EL Backlight PS Using two ATtiny85s

I got an LCD from a friend that requires a HV AC ps (200 to 300VAC). I tried to find one at a surplus store
and there was no schematic to speak of and the connector was a very small oddball connector . Anyway
I couldn’t get it working so I searched online and found a project at Nerdkits.com at this link:
NerdKits - LCD Backlight - Electroluminescent Inverter

I used a 12V dc power supply for Vdd.
I tried breadboarding the circuit using the same parts except for the diode , for which I used a
BYT 11-1000 and a Mosfet from Fry’s with faster turn on time (16ns) which gave
me a higher voltage. I also used a 1kv 0.1uF cap. I was only able to get 165vac using the IRF730 for the high frequency but got 210vac using a Fry’s NTE 2398. I started out using a Pro-Mini , obtaining both frequencies , the 150khz on Pin-9
and the 200hz on pin-11. Then I decided to try to make it more compact by using one or two ATtiny85s. I was
able to do it with two tiny85s, using a 16Mz (Internal PLL) for the ic generating the 150khz with TIMER 0.
because TIMER 0 only has an 8-bit prescaler I could not get 200 hz using a 16Mhz clock so I used a
board file for an 8Mhz (Internal PLL) for the tiny generating the low frequency (200hz).
You can get the schematic from the Nerdkits link above and as they point out, you can get the 100uH
choke from RadioShack.

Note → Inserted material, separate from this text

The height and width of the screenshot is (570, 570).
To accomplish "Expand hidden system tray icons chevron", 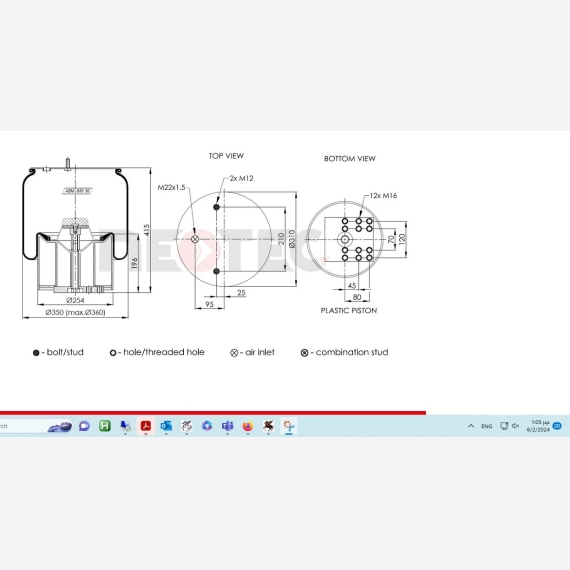I will pyautogui.click(x=471, y=426).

That particular part has been on the RadioShack inventory for more than 50 years
I believe. It costs $1.95 today so you can image what it cost 50 years ago. I strongly recommed using
the NTE 2398 High Speed Switch Mosfet from Fry’s instead of the IRF730 for the Q1 , driven by the
125khz 50% duty cycle waveform and the IRF730 is fine for the low frequency (200hz). In case you are
wondering, I discovered the voltage was a little higher with 200hz instead of the 150 used in the
Nerdkits circuit. I discovered this using PB3 (analog input pin 2 of the ic, called PB3 on the datasheet)
using the following mapping method:

   int  freqAdj = analogRead(analogPin);   // read the input pin
  freqAdj = map(freqAdj, 0, 1023, 66, 86); //  138hz to 161hz
int freq  = map(freqAdj, 66, 86, 161,138);


   int  freqAdj = analogRead(analogPin);   // read the input pin
  freqAdj = map(freqAdj, [MIN], [MAX], [smaller count], [larger count]); //  [higher freq] to [lower freq]
int freq  = map(freqAdj,[MIN], [MAX], [smaller count], [larger count]); //  [higher freq] to [lower freq]);

(With the Pro-Mini, you can insert:

Serial.print("freq= ");
here to see the realtime freq value on your serial monitor as you adjust it. )

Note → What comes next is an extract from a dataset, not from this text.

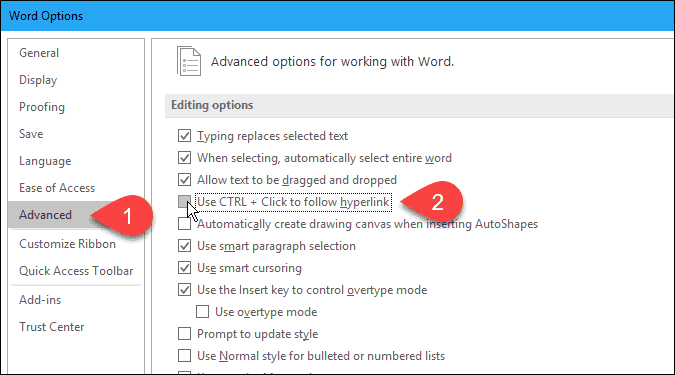The height and width of the screenshot is (375, 675).
Task: Check Prompt to update style
Action: (x=184, y=334)
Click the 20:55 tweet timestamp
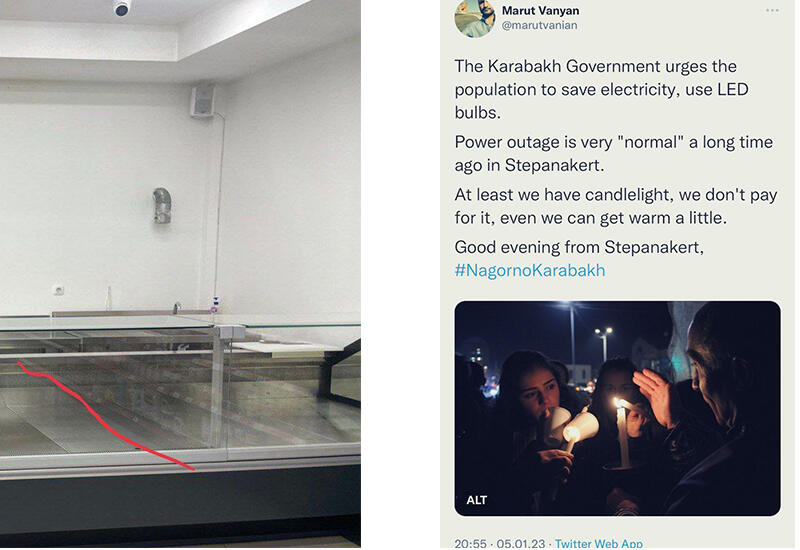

The MAP format above yields a longer period (slower freq) as you turn the pot clockwise if the pot is connected
for increasing voltage CW. If you prefer clockwise to increase the freq instead of the period you could swap
smaller count and larger count to get lower to higher frequency instead.
The attached files are a photo of the illuminated backlight with the breadboarded circuit in front of it,
The high freq 16Mhz tiny program (122khz) from PB0 (Pin-5 of the ic), the Low freq 8Mhz tiny program for 200hz from
the TIMER 0 (PB0, pin-5 of the ic) , and a Pro-Mini/UNO program that generates both frequencies (150khz & 200hz)
from pin-9 and pin-11 respectively. Don’t forget to use 470 ohm pullups on the reset pin of the tinys (pin-1) or the
pulse might just drop out unexpectedly shutting down the display. Also, Q1, the high freq mosfet will need a good
heatsink, something with some decent alluminum fins, like the RadioShack 276-1368 . I’m getting about 213VAC
using the setup I just described with two tinys. I used an oscilloscope to measure the frequencies because I discovered
the frequeincy calculated using the datasheet didn’t match for what I should get with a specific count. If someone
can tell me why I would love to know. Last but not least, this circuit generates HIGH VOLTAGE ! I shouldn’t have
to tell you what THAT MEANS. DON’T TOUCH IT WHILE IT’S POWERED ON ! And if you want to touch it use a
toggle switch or disconnect the wire from the power supply because most 12V power supply still have voltage on
their filter caps. If you just unplug the power supply without disconnecting the output from the circuit and then
touch one of the components thinking the power is off, well, trust me , you will think twice next time…

ATtiny85_freq_generator_w_Adjust_121951_hz_ino.ino (1005 Bytes)

ATtiny85_freq_generator_w_Adjust_200hz_ino.ino (1019 Bytes)

EL_Backlight_PS_H_150_kHz_L_200_Hz_Pro_Mini.ino (888 Bytes)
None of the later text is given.